Meeting every week, either as a cohort or at the wider SRC colloquium, the Junior Fellowship provides year-long mentorship, professional development, and focused training in research methods and writing skills, all within an interdisciplinary community of scholars. Individually, fellows develop research projects and cultivate their professional skills under the guidance of faculty and advanced doctoral students. As members of a lively academic community, fellows collaborate with their peers to refine their projects and design effective conference presentations.
By the completion of the fellowship, fellows will have written a publishable research paper and presented their findings at the annual SRC research symposium.
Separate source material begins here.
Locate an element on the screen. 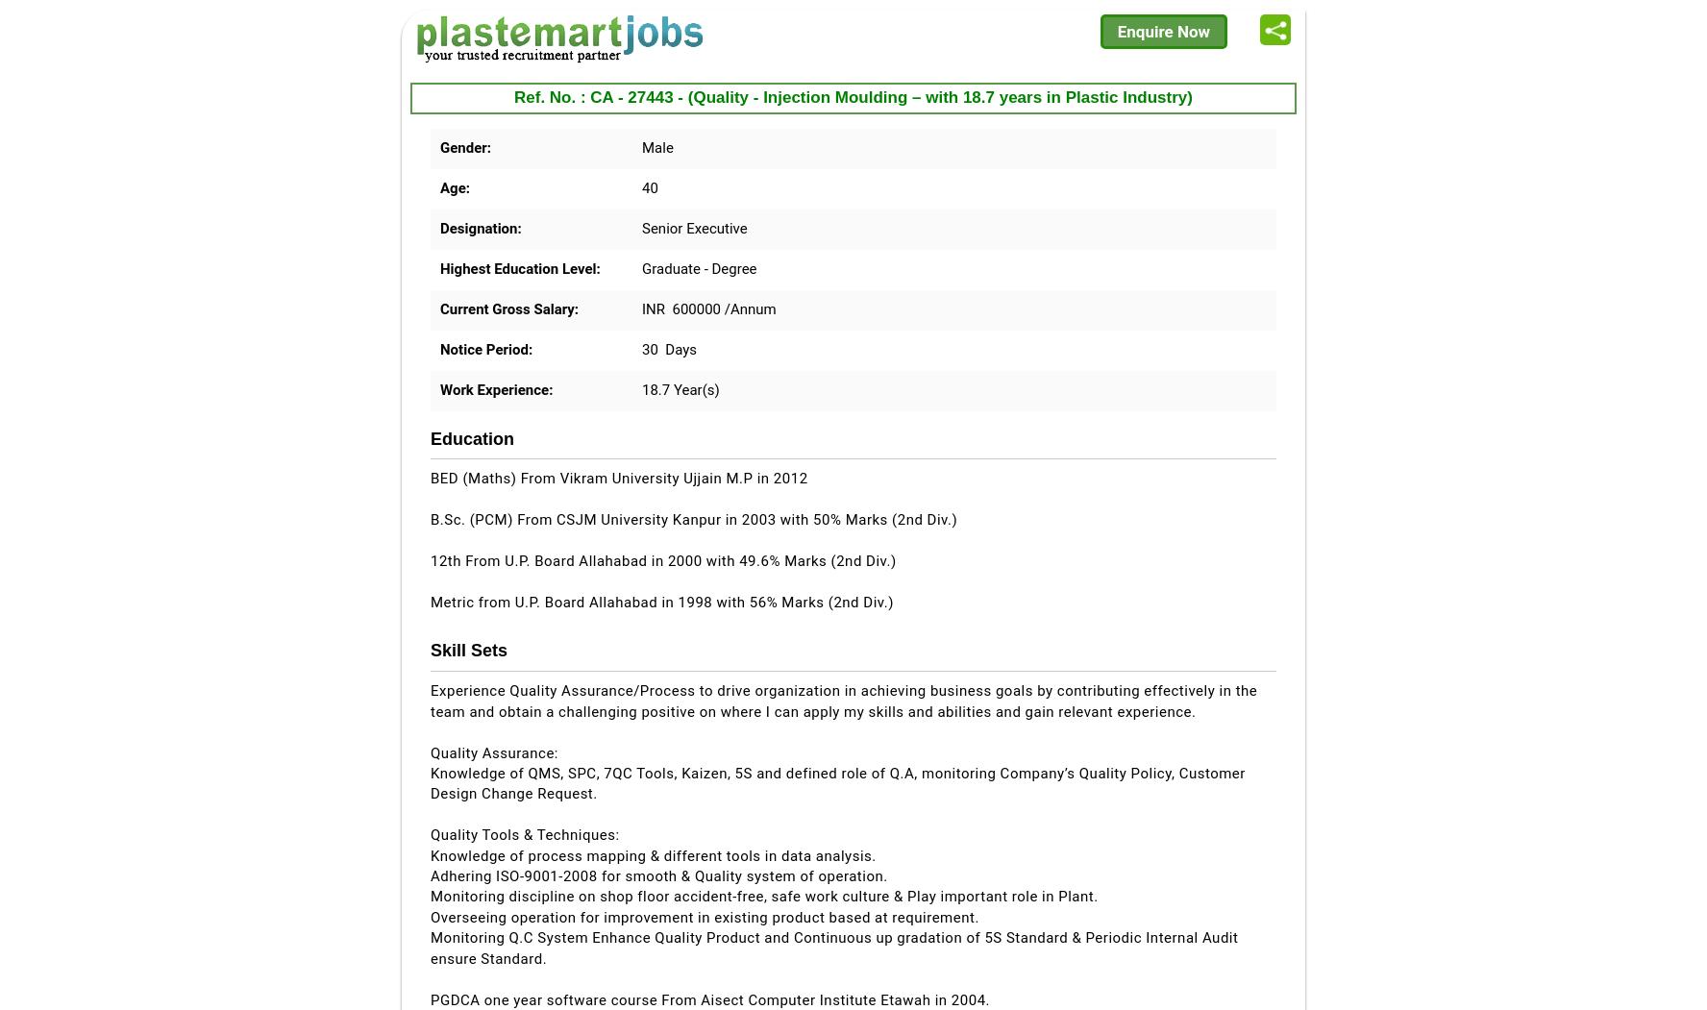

This training can prepare fellows to apply to doctoral studies in various fields and to pursue different professional endeavors.
1. Research project: Under intensive mentorship from SRC faculty and staff, junior fellows are expected to develop a focused research project over the course of their fellowship year. The research project has two required final outputs:
1. Journal submission: Fellows produce a long paper for submission to a peer-reviewed journal to be identified in consultation with Professor Ragab and the fellows coordinator.
2. Conference presentation: Fellows present their research to the community at the SRC year-end symposium. This entails developing a visual or multimedia component to enhance the text.
2. WiP talks: Junior fellows are required to deliver one work-in-progress (WiP) talk each term. WiPs are meetings for junior fellows where each fellow presents a pre-circulated draft and receives feedback and questions from the SRC community, including other fellows and the fellows coordinator. Each WiP includes a 30-minute presentation followed by 45 minutes of discussion.
3. SRC colloquium and fellows workshop: Fellows are expected to attend and actively participate in the weekly SRC colloquium and fellows-only workshop meetings. The colloquium and workshop both meet on Thursdays from 6–8 PM, on alternating weeks. The colloquium and the fellows workshop are two different but connected year-long courses, HDS2992A and HDS2992B, and fellows must take both.
4. Writing mentorship: In addition to these meetings, fellows are also advised to set up one-on-one meetings with the fellows coordinator once a month to discuss the progress of their research projects.
Applying for the Junior Fellows Program
(Thank you for your interest in the Junior Fellows Program. The application process for 2016-2017 has closed. To apply for the 2017-2018 Junior Fellows Program, please check back in Spring, 2017 for instructions.)
To apply for the program, please submit the following materials:
1. Curriculum vitae.
2. Statement of purpose: A cover letter of 1–2 pages explaining your interest in the study of science, religion, and culture, and why you would like to be a part of this program specifically. The statement of purpose should explain the project that you intend to pursue during the fellowship year.
This year, the Science, Religion, and Culture program will explore the theme of Time as a concept and a category in the social sciences and humanities. In alignment with this year’s theme, we particularly encourage projects that address this theme. Projects addressing other themes will also be considered.
3. Writing sample: 10–15 pages of continuous academic prose demonstrating your ability to argue a thesis from evidence.
Send your application as a single PDF to SRCP@hds.harvard.edu.
Review of applications for the 2016–2017 Junior Fellowship begins on May 31, 2016. Applications submitted by June 1 are guaranteed full review.